Search code examples
pythonduckdb

Load a saved on disk duckdb instance into a new in memory duckdb instance


I'm working on a project where, in a first stage, I pull some raw data, do a bunch of processing of it in duckdb, and end up with a bunch of tables that are used by a bunch of downstream components that also operate in duckdb.

I'd like to have the outputs from the first stage persist on disk, and not be modified by the downstream components, but the downstream components need to at least be able to create views and temporary tables. Further, there's no reason to have the downstream components operate on-disk... the data is small enough to fit in memory.

I'd like a magical solution like

conn = duckdb.connect(":memory:")
conn.load_from_disk(path_to_on_disk)

but nothing like that seems to exist. I can read each table from the on disk connection, convert to pandas, then load into the in memory connection, but that takes forever.

Any ideas?

Example of that inefficient approach:


def load_disk_duck_to_mem_duck(path: pathlib.Path) -> duckdb.DuckDBPyConnection:
    """Slow and ugly!"""
    source_db = duckdb.connect((path / "duck.db").as_posix())
    in_memory_db = duckdb.connect(":memory:")

    tables = source_db.execute("SHOW TABLES").fetchall()

    # Copy each table from on-disk to in-memory
    for table in tables:
        table_name = table[0]
        temp_df = source_db.table(table_name).df()
        # Load the table from on-disk and create a copy in the in-memory database
        in_memory_db.from_df(temp_df).create(table_name)
    return in_memory_db

Solution

  • I'd like to have the outputs from the first stage persist on disk

    This can be accomplished using a DuckDB EXPORT DATABASE statement.

    ... the downstream components need to at least be able to create views and temporary tables.
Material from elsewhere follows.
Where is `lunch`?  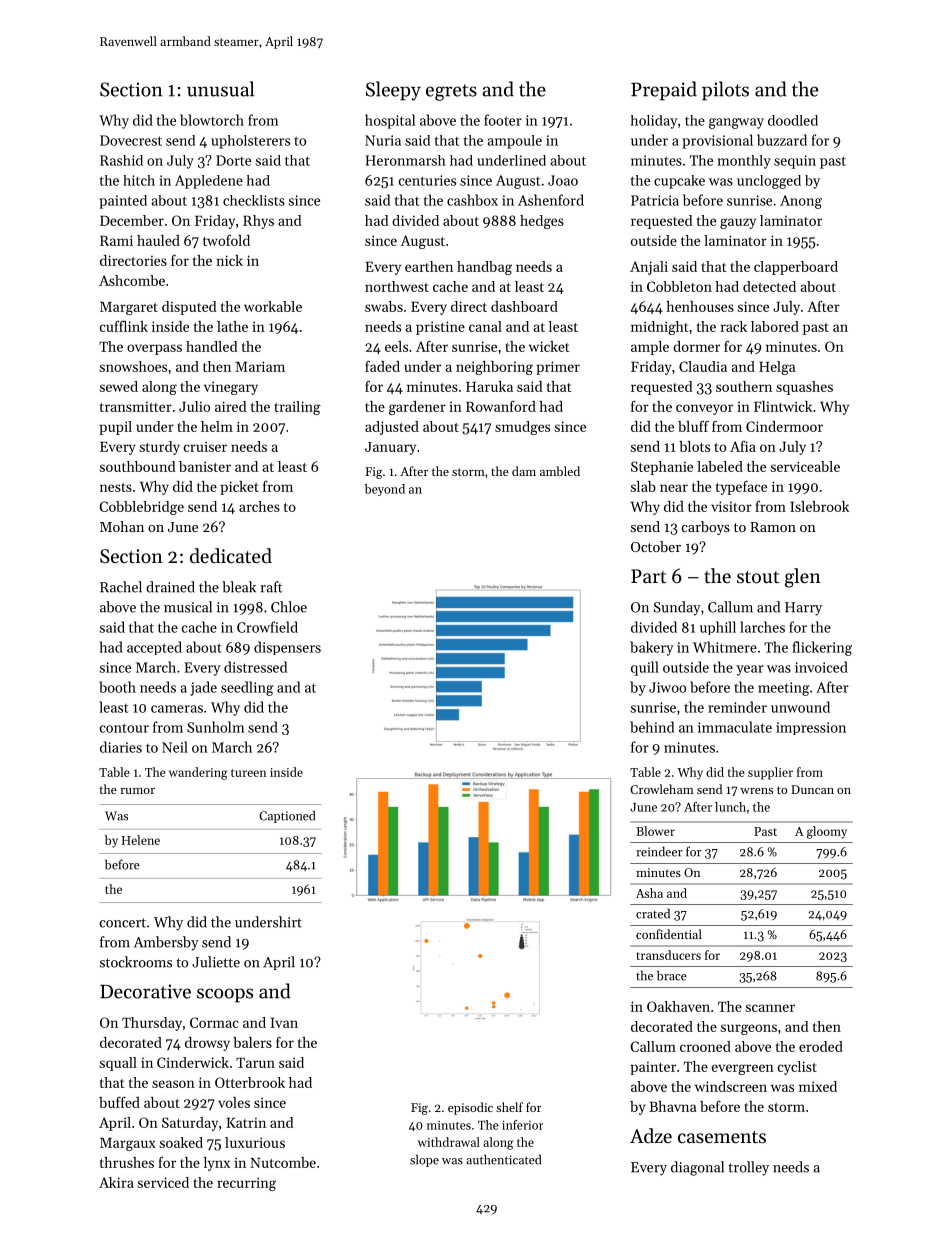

Further, there's no reason to have the downstream components operate on-disk... the data is small enough to fit in memory.

    So each downstream component should read the exported database, e.g. using the IMPORT DATABASE statement.


    Alternatively, if you want a single file, you can use ATTACH and COPY DATABASE, like so:

    attach 'test.db' as test;
    copy from database memory to test;
    

    This assumes the specified file ('test.db' in the example) does not already exist.